Started a rewrite of the MIME parser
authorArt Cancro <ajc@citadel.org>
Wed, 20 Jan 1999 05:05:39 +0000 (05:05 +0000)
committerArt Cancro <ajc@citadel.org>
Wed, 20 Jan 1999 05:05:39 +0000 (05:05 +0000)
citadel/ChangeLog
citadel/mime_parser.c
citadel/mime_parser.h
citadel/msgbase.c

index e47b973134f65e00a549e2e35c2e747deaa91d93..ac82ed84f359cc5b09e7bf08b098be9654598ef9 100644 (file)
@@ -1,5 +1,6 @@
 Tue Jan 19 21:28:29 EST 1999 Art Cancro <ajc@uncnsrd.mt-kisco.ny.us>
        * Fixed a bug in the user editing command (client side)
+       * Started a rewrite of the MIME parser
 
 Thu Jan 14 21:21:15 EST 1999 Art Cancro <ajc@uncnsrd.mt-kisco.ny.us>
        * Brought over the mime_parser from WebCit and began preliminary work
index f7ad28d8ab08abee5e767d6f2963c84e6571ee42..a882bc4ebcd68218a8b4440f16b6292c274f745c 100644 (file)
@@ -2,9 +2,7 @@
  * mime_parser.c
  *
  * This is a really bad attempt at writing a parser to handle MIME-encoded
- * data, including multipart messages.  In the case of WebCit, the input data
- * might be a form containing uploaded files.  In the Citadel server, the data
- * is more likely to be an actual MIME-encoded message.
+ * messages.
  *
  * Copyright (c) 1998-1999 by Art Cancro
  * This code is distributed under the terms of the GNU General Public License.

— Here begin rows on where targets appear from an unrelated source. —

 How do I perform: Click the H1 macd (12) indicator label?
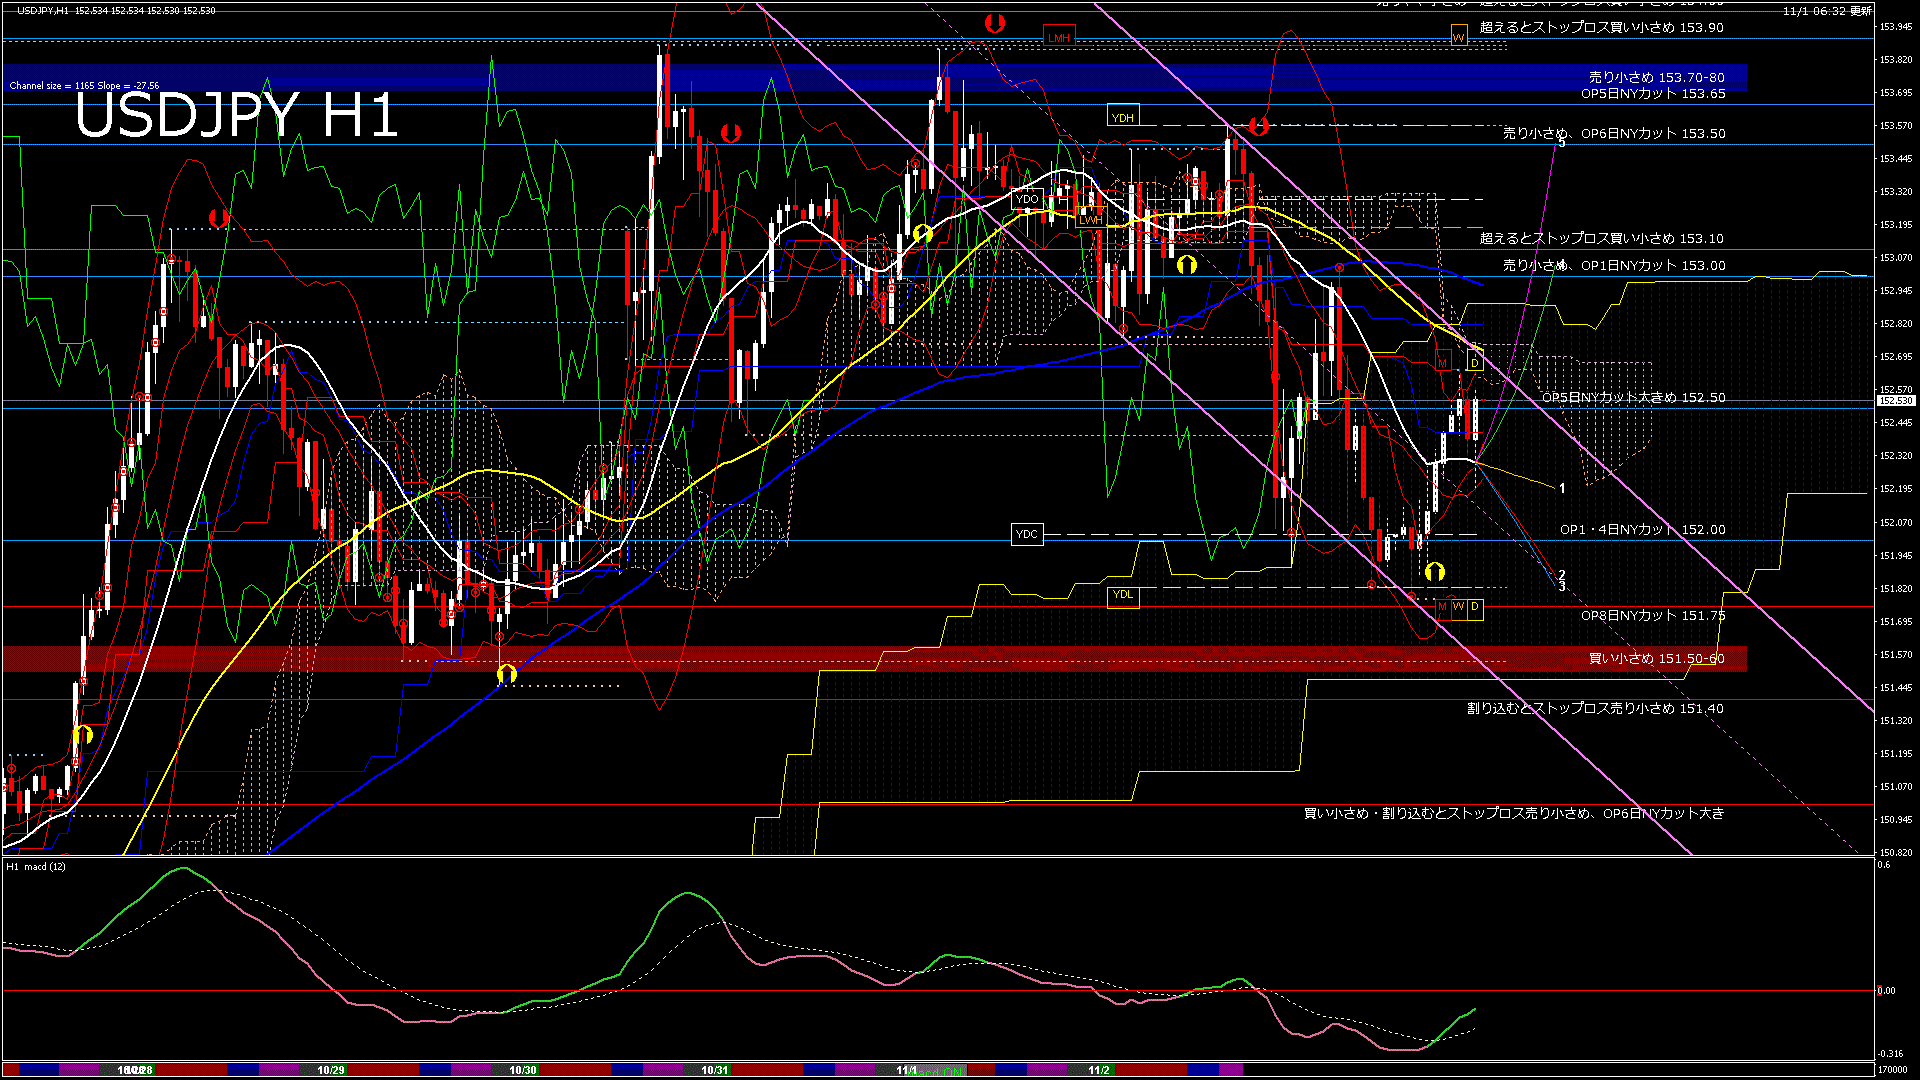click(x=36, y=866)
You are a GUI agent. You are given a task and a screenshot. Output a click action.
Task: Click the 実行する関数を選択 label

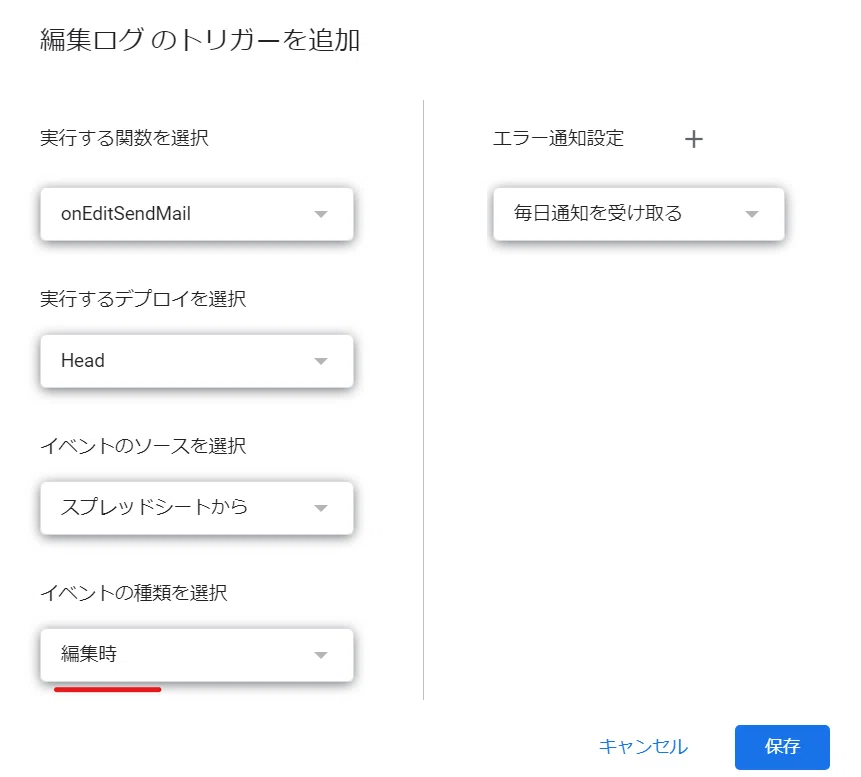[x=124, y=138]
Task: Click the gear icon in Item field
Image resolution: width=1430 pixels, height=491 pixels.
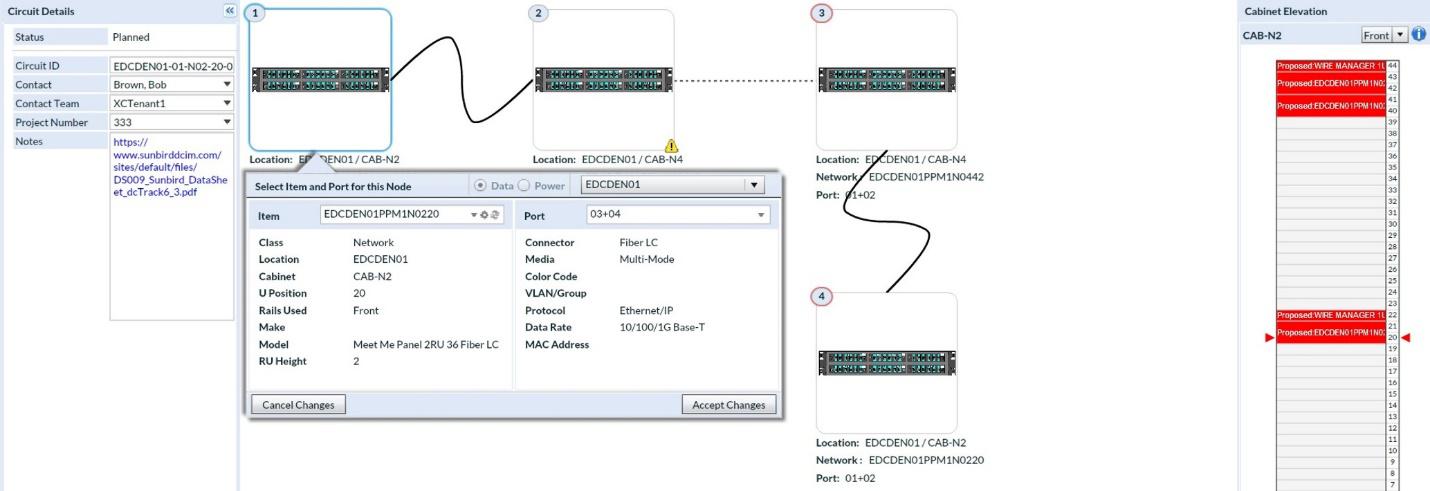Action: [485, 215]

@@ -41,117 +39,46 @@ void extract_key(char *target, char *source, char *key) {
 
 
 
-/*
- * The very back end for the component handler
- * (This function expects to be fed CONTENT ONLY, no headers)
- */
-void do_something_with_it(char *content,
-               int length,
-               char *content_type,
-               char *content_disposition,
-               void (*CallBack)
-                       (char *cbname,
-                       char *cbfilename,
-                       char *cbencoding,
-                       void *cbcontent,
-                       char *cbtype,
-                       size_t cblength)
-               ) {
-       char name[256];
-       char filename[256];
-
-       extract_key(name, content_disposition, " name");
-       extract_key(filename, content_disposition, "filename");
-
-       /* Nested multipart gets recursively fed back into the parser */
-       if (!strncasecmp(content_type, "multipart", 9)) {
-               mime_parser(content, length, content_type, CallBack);
-               }
-
-       /**** OTHERWISE, HERE'S WHERE WE HANDLE THE STUFF!! *****/
+       /**** OTHERWISE, HERE'S WHERE WE HANDLE THE STUFF!! *****
 
        CallBack(name, filename, "", content, content_type, length);
 
-       /**** END OF STUFF-HANDLER ****/
-
-       }
+       **** END OF STUFF-HANDLER ****/
 
 
-/*
- * Take a part, figure out its length, and do something with it
- * (This function expects to be fed HEADERS+CONTENT)
+/* 
+ * Utility function to "readline" from memory
+ * (returns new pointer)
  */
-void handle_part(char *content,
-               int part_length,
-               char *supplied_content_type,
-               void (*CallBack)
-                       (char *cbname,
-                       char *cbfilename,
-                       char *cbencoding,
-                       void *cbcontent,
-                       char *cbtype,
-                       size_t cblength)
-               ) {
-       char content_type[256];
-       char content_disposition[256];
-       char *start;
-       char buf[512];
-       int crlf = 0;   /* set to 1 for crlf-style newlines */
-       int actual_length;
-
-       strcpy(content_type, supplied_content_type);
-
-       /* Strip off any leading blank lines. */
-       start = content;
-       while ((!strncmp(start, "\r", 1)) || (!strncmp(start, "\n", 1))) {
-               ++start;
-               --part_length;
-               }
+char *memreadline(char *start, char *buf, int maxlen) {
+       char ch;
+       char *ptr;
 
-       /* At this point all we have left is the headers and the content. */
-       do {
-               strcpy(buf, "");
-               do {
-                       buf[strlen(buf)+1] = 0;
-                       if (strlen(buf)<((sizeof buf)-1)) {
-                               strncpy(&buf[strlen(buf)], start, 1);
-                               }
-                       ++start;
-                       --part_length;
-                       } while((buf[strlen(buf)-1] != 10) && (part_length>0));
-               if (part_length <= 0) return;
-               buf[strlen(buf)-1] = 0;
-               if (buf[strlen(buf)-1]==13) {
-                       buf[strlen(buf)-1] = 0;
-                       crlf = 1;
-                       }
-               if (!strncasecmp(buf, "Content-type: ", 14)) {
-                       strcpy(content_type, &buf[14]);
+       ptr = start;
+       bzero(buf, maxlen);
+
+       while(1) {
+               ch = *ptr++;
+               if ((ch==10)||(ch==0)) {
+                       if (strlen(buf)>0)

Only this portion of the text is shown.